__ОТРЫВОК__.

++++++++++

Это еще одна привилегия моего ремесла: ну кто и когда попал бы в такое место, как это? Какому туристу пришло бы в голову очутиться среди этих фантастических гор? Кино забрасывает тебя туда, куда ни одно туристическое агентство не посоветовало бы ехать. К тому же никакой турист, даже самый богатый и знаменитый, не смог бы так глубоко, как мы, работающие здесь, познакомиться с природой страны и ее народом. Даже если существует языковой барьер, в конце концов всегда сумеешь договориться. И входить в дома, видеть и делать то, что не дозволено даже президенту…

От одного до ста семидесяти (и больше)

Первый фильм, в котором я по-настоящему играл, назывался «Против закона». В качестве режиссера выступал Флавио Кальцавара, и все мы были новичками. Пожалуй, можно сказать, что это был первый кинематографический кооператив. Денег мы не получали, какое там! Среди участников были Буаццелли, Паоло Панелли, Фульвия Мамми, я, Гузони… Все они были из Академии драматического искусства, я же — из Университетского театрального центра. А фильм получился ничего себе.

Потом было нечто экзотическое: «Там-там Маюмба» (Африка, Конго).

Потом мы снимались в «Принцессе Канарских островов» с симпатичной Сильваной Пампанини. Сильвана играла краснокожую. Каждое утро она являлась, одетая и загримированная, и спрашивала у режиссера Паоло Моффы: «Паоло, осанка у меня царственная?»

Так я провел два или три месяца на Канарских островах. В августе на мне был костюм Христофора Колумба. Ноги у меня всегда были худые, так что мне приходилось подбивать толщинку под узехонькие бархатные штаны, доходившие до середины бедра. Адская жарища! А тут еще оружие, кони и все прочее, с чем я никогда не имел дела. Больше того, у этих коней (которых я дарил «принцессе» от имени короля Испании) не было ни хвостов, ни грив, так что приходилось прилаживать им веревочные. Сумасшедшая работа!..

Перерыв с «корзинкой»

Кстати, вы знаете, что такое «корзинка»? Ну, в «Чинечитта» корзинка с завтраком — это синоним самого кино. Во время перерыва все ее ждут, а она всегда появляется с опозданием. Самая же приличная вещь в этой корзинке, в сущности, всего лишь плавленый сырок.

У нас было выдающееся кино, и все же мы остались единственной страной в мире, в которой артистам выдают корзинки вроде тех пакетов, что можно купить на любой станции, выглянув из окна вагона…

Парадоксальное суждение о комедианте

В своем «Парадоксе об актере» Дидро делает очень четкое различие между актером и комедиантом. Если актер «входит» в персонаж, комедиант принимает персонаж в себя; комедиант растворяется в персонаже, актер же навязывает персонажу особенности собственной личности. Комедиант для Дидро предпочтительнее. Он бы не полюбил Кларка Гейбла, Джона Уэйна, Гари Купера, всегда остававшихся самими собой, какой бы ни была роль, которую они играли. У этих актеров (сегодня их уже нет) была такая индивидуальность, что они уже одним своим обликом заполняли экран. Им не нужно было изображать персонажей.

++++++++++

__ИСХОДНЫЕ ДАННЫЕ__.
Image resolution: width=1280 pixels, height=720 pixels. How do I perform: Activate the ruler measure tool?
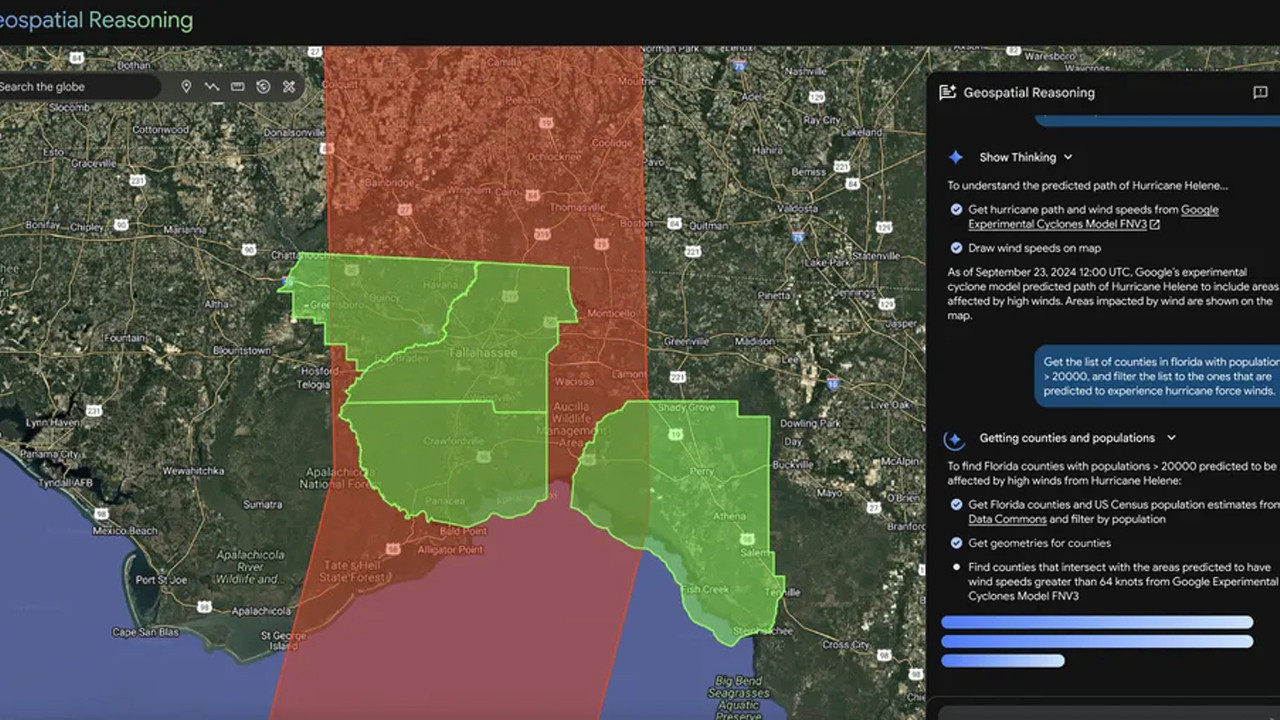coord(238,87)
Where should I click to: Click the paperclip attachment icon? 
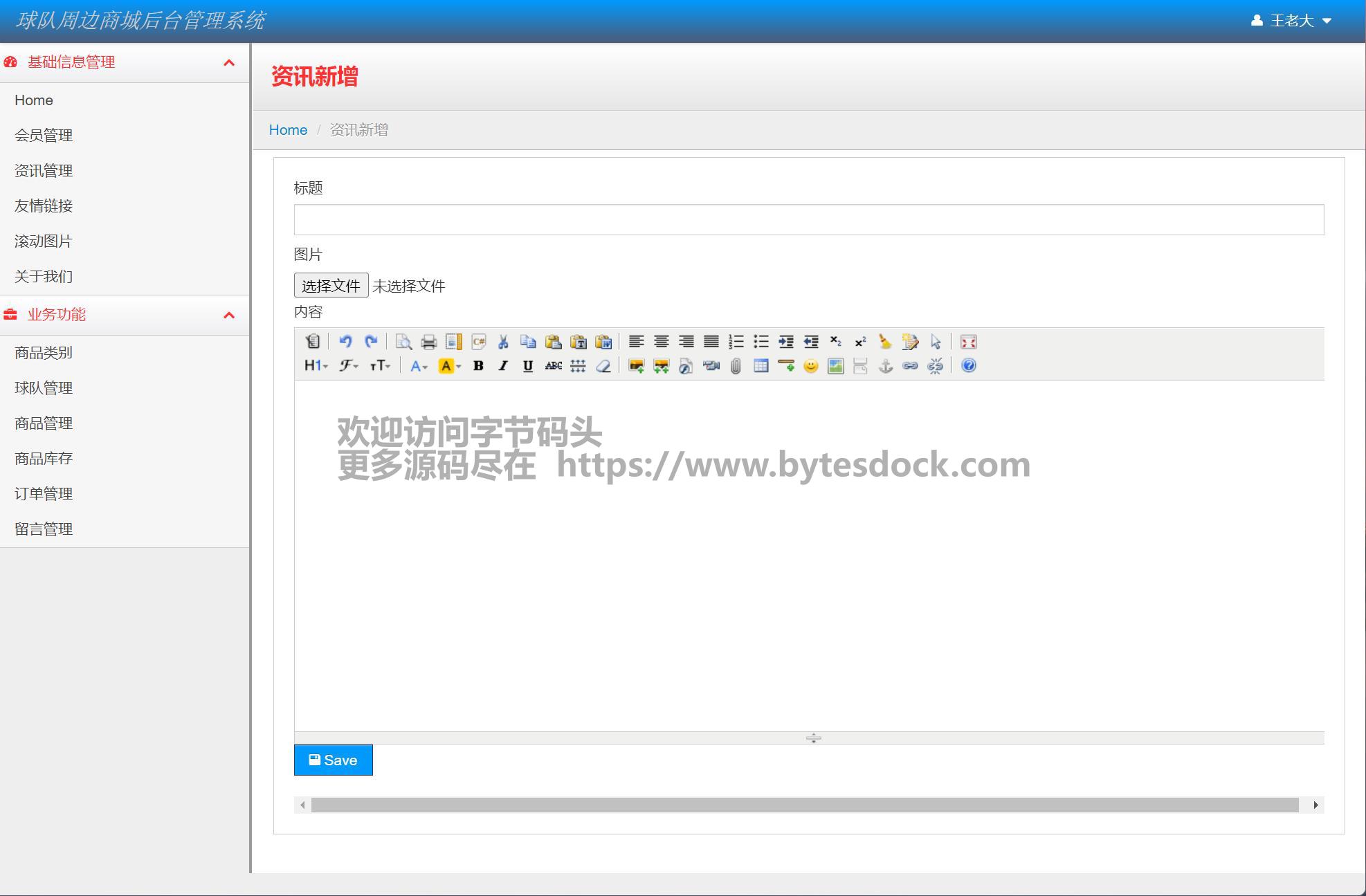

++++++++++

__ЦЕЛЬ ЗАДАНИЯ__.
Отредактируйте отрывок о работе в кино: перепишите фрагмент начиная со слов «Потом было нечто» и заканчивая словами «веревочные. Сумасшедшая работа!..», поставив «Фердинанда Магеллана» вместо «Христофора Колумба».

__ПРАВИЛЬНЫЙ ОТВЕТ__.
Потом было нечто экзотическое: «Там-там Маюмба» (Африка, Конго).

Потом мы снимались в «Принцессе Канарских островов» с симпатичной Сильваной Пампанини. Сильвана играла краснокожую. Каждое утро она являлась, одетая и загримированная, и спрашивала у режиссера Паоло Моффы: «Паоло, осанка у меня царственная?»

Так я провел два или три месяца на Канарских островах. В августе на мне был костюм Фердинанда Магеллана. Ноги у меня всегда были худые, так что мне приходилось подбивать толщинку под узехонькие бархатные штаны, доходившие до середины бедра. Адская жарища! А тут еще оружие, кони и все прочее, с чем я никогда не имел дела. Больше того, у этих коней (которых я дарил «принцессе» от имени короля Испании) не было ни хвостов, ни грив, так что приходилось прилаживать им веревочные. Сумасшедшая работа!..